Hitachi Vantara Pentaho Community Forums
Results 1 to 14 of 14

Thread: How can I read a multi-level XML file?

  1. #1
    Join Date
    Aug 2007
    Posts
    3

    Default How can I read a multi-level XML file?

    I am currently in the process of building a data store, which to a large extent will be populated by input in XML format. To do this I write transformations using the XMLInput step. This works fine when my XML document (or repeating part of it) is just one level deep and there is a known number of subordinate elements, such as this:

    <repeatingElement>
    <subElement1>value1</subElement1>
    <subElement2>value2</subElement2>
    <subElement3>value3</subElement3>
    </repeatingElement>

    However, when there are several levels under the repeating element, and the number of such elements can vary, I am running into trouble. Assume this XML Input structure:

    <repeatingElement>
    <subElement1>value1</subElement1>
    <subCompositeElement1>
    <subSubElement1>svalue1</subSubElement1>
    <subSubElement2>svalue2</subSubElement2>
    <subSubElement3>svalue3</subSubElement3>
    </subCompositeElement1>
    <subCompositeElement2>
    <subSubElement1>svalue1</subSubElement1>
    <subSubElement2>svalue2</subSubElement2>
    <subSubElement3>svalue3</subSubElement3>
    </subCompositeElement2>
    ...
    <subCompositeElementn>
    <subSubElement1>svalue1</subSubElement1>
    <subSubElement2>svalue2</subSubElement2>
    <subSubElement3>svalue3</subSubElement3>
    </subCompositeElement1>
    <subElement3>value3</subElement3>
    </repeatingElement>

    In this case, I want to insert records into a table using the subElement1 value and the values in each of the subCompositeElements to complete one row of output.

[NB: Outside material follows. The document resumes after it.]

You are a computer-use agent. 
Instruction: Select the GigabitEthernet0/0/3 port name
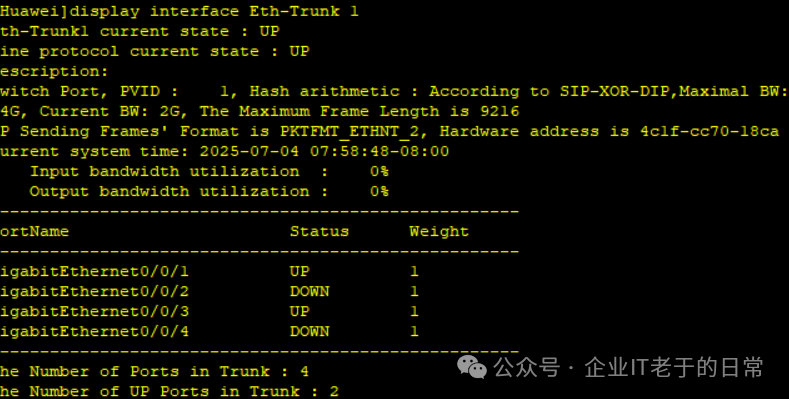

If the number of subCompositeElements were fixed it would be possible to just have the output stream list all of them in the same row, and then try and transform them into one row per subCompositeElement. However, since the number of such elements is variable I cannot use this method, nor does it seem that I can define the subCompositeElement as my repeating element, since I need the subElement1 value in my output too.

    I have been trying to solve this scenario by merging multiple XML Inputs, one with the repeatingElement as my repeating element, and one with the subCompositeElement as my repeating element, but with no luck (there is no element in the subCompositeElement that can be used to join those to their parent repeatingElement, they just belong to a particular repeatingElement by virtue of their place in the XML document.)

    Does anyone have any examples or hints regarding how to read this kind of complex XML file, where output needs to come from several levels in it?

    Thanks in advance for any insight!

  2. #2
    Join Date
    May 2006
    Posts
    4,882

    Default

    Well, I usually pre-process those kind of files with perl

    The kind of XML inputs Kettle currently supports is "limited". The limitation is mostly from the fact that you have to be able to make rows from the input (which always have to be of the same format).

    Regards,
    Sven
    Last edited by sboden; 09-14-2007 at 09:17 AM.

  3. #3
    Join Date
    Aug 2007
    Posts
    3

    Default

    Ah, that is indeed a bummer.

    Is there a way to include the external preprocessing in a step in the Spoon transformation (such as using Java calling XSLT tranformations to flatten the file), or do you typically do that as a completely separate process (executing your Perl scripts that is), before the resulting flattened XML files even are visible to your Spoon tranformations?

  4. #4
    Join Date
    May 2006
    Posts
    4,882

    Default

    In a job you can run an XLST transformation. You could some pre-processing from a cmd job entry.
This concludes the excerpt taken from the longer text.